Rainfall trend analysis of different spatial and temporal scales has been a matter of interest due to the global climate change. Global climate change can affect long-term rainfall patterns along with the risk of increasing drought and flooding. Changes in rainfall will lead to changes in the amount of available water and will bring on a serious impact on human life. In Korea, rainfall is concentrated in the summer; therefore, it causes flood damage every year. In contrast, in spring, drought affects agricultural production. Predicting precipitation trends accurately can play an important role in a country's future economic development.
In this study, annual and rainy seasons'(June to September) trends were calculated in order to understand the trend and variability of rainfall in Daegu and Gyeongsangbuk-do. This study established a method of estimating the trend of long-term rainfall fluctuations and analyzed the trend of long-term fluctuations in rainfall in Gyeongsangbuk-do. All steps to this are accomplished by statistical methods. Most statistical data analysis depends on whether the data were sampled from the normal distribution, so it is necessary to check if it follows the normal distribution.
The normality analysis was evaluated by graphical methods and test methods. When normality is determined in this way, various statistical test methods are used to detect the long-term trend of rainfall data. This method is classified into parametric and nonparametric tests. Linear regression analysis was used as the parametric test method, and Mann-Kendall test and Spearman's Rho test were used as the nonparametric test method. In addition, in order to understand the trend of rainfall events during floods or droughts, the effect of regression factors corresponding to various quartiles was identified using quantile regression.

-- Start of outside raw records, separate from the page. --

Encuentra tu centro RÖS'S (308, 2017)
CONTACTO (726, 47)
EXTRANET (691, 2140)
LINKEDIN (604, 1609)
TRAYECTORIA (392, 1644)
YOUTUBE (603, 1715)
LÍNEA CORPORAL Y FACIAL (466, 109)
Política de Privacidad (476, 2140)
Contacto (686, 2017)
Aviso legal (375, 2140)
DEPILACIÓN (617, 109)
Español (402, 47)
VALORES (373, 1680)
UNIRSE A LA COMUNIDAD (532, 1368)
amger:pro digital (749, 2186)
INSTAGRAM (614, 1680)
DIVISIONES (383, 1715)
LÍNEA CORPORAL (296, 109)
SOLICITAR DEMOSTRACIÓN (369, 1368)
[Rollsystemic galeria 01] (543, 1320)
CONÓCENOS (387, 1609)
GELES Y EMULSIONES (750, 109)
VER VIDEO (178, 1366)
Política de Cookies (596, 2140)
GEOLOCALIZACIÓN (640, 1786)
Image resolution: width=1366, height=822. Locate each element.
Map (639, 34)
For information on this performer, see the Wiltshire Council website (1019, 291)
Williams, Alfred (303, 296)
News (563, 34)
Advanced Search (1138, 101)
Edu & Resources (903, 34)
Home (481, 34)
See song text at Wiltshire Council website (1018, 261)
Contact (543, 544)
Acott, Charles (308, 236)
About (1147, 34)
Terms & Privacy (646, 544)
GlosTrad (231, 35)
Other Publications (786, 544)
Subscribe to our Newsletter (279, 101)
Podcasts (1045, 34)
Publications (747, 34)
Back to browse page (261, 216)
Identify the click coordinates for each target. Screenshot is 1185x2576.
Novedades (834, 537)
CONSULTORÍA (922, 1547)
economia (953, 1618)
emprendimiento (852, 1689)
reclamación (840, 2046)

This study quantitatively presented the characteristics of rainfall by region through basic statistical rainfall analysis. It was confirmed that the normality of rainfall data often satisfies the normal distribution in long-term (annual and seasonal rainfall) data, and that the short-term (monthly) data often do not satisfy the normal distribution. Through the rainfall trend analysis, it was found that a few regions satisfied statistical significance. Nevertheless, it was confirmed that the rainfall trend generally decreased in June and generally increased in July, August, and September. In quantile regression analysis, most regions showed an increasing tendency in the heavy rainfall(95%). On the other hand, Andong and Bonghwa showed a decreasing trend in most of the quantiles.